Missing the other dog's company
Feeling under the weather
Sulking because it was left

If you are sure there is nothing brewing health wise I would have thought your dog is missing the other dog's company.


----------



## Holtie (May 30, 2012)

Manxy said:


> We got back from holiday yesterday and were reunited with our gorgeous 6 month old puppy (she had spent two weeks with my Mother in Law and her airedale whilst we were away) I thought she was pleased to see us, but today she just seems sad, she wasn't overly fussed about going for a walk this morning (although we did) and since we have been back all she has done is sleep, or follow me round looking sad. Is is possible she is missing my Mother in Law's dog, or is she just tired and contented to be home? Arrggghhh I feel dreadful for leaving her now.


Don't feel bad for leaving her - she will bounce back! 
It could be that she is missing her friend and also burnt the candle at both ends! I'm sure you love your dog to bits but you also have a life. At least you know that your dog has a very good place to stay for future holidays!


----------



## springfieldbean (Sep 13, 2010)

Sounds a bit silly, but are you sure she's not just tired??

We left Sherlock from Friday to Sunday with my bro and his springer spaniel, and although Sherlock wiggled like crazy for us when we got home yesterday, since then he's pretty much been asleep the whole time.

Having another dog to play can be exhausting!


----------



## Horse and Hound (May 12, 2010)

springfieldbean said:


> Sounds a bit silly, but are you sure she's not just tired??
> 
> We left Sherlock from Friday to Sunday with my bro and his springer spaniel, and although Sherlock wiggled like crazy for us when we got home yesterday, since then he's pretty much been asleep the whole time.
> 
> Having another dog to play can be exhausting!

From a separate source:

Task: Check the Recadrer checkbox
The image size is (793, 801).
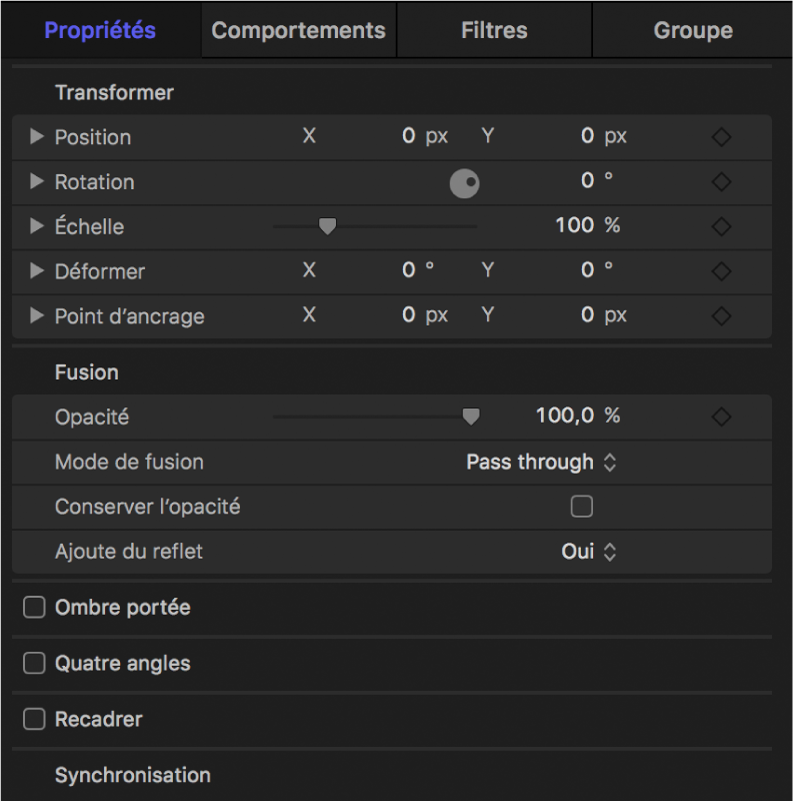Action: pos(35,719)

Was just about to say this. We got flooded last weekend, so the boys stayed with a neighbour whilst our house was cleared up. This meant they were walked pretty much the same distance as their vizsla, and spent their days terrorising the poor hound! When they came back Sunday night they slept from 8pm straight through to 10 am the next day, when the man came to rip the floor up.


----------



## Pointermum (Jul 2, 2010)

When i get my dogs back from kennels they sleep for a good day or so, as i don't think they sleep as well in the kennels from the excitement/stress so need a good catch up..... a bit like my son does after a sleep over


----------



## Manxy (Mar 20, 2012)

Thanks so much everyone maybe she is just tired, lets hope she is more herself tomorrow.


----------



## Sled dog hotel (Aug 11, 2010)

Manxy said:


> We got back from holiday yesterday and were reunited with our gorgeous 6 month old puppy (she had spent two weeks with my Mother in Law and her airedale whilst we were away) I thought she was pleased to see us, but today she just seems sad, she wasn't overly fussed about going for a walk this morning (although we did) and since we have been back all she has done is sleep, or follow me round looking sad. Is is possible she is missing my Mother in Law's dog, or is she just tired and contented to be home? Arrggghhh I feel dreadful for leaving her now.


Dogs can be creatures of habit especially if they have a set routine, it could just be a period of re-adjustment especially as she is still quite young. She should be fine when she gets back into her normal routine.


----------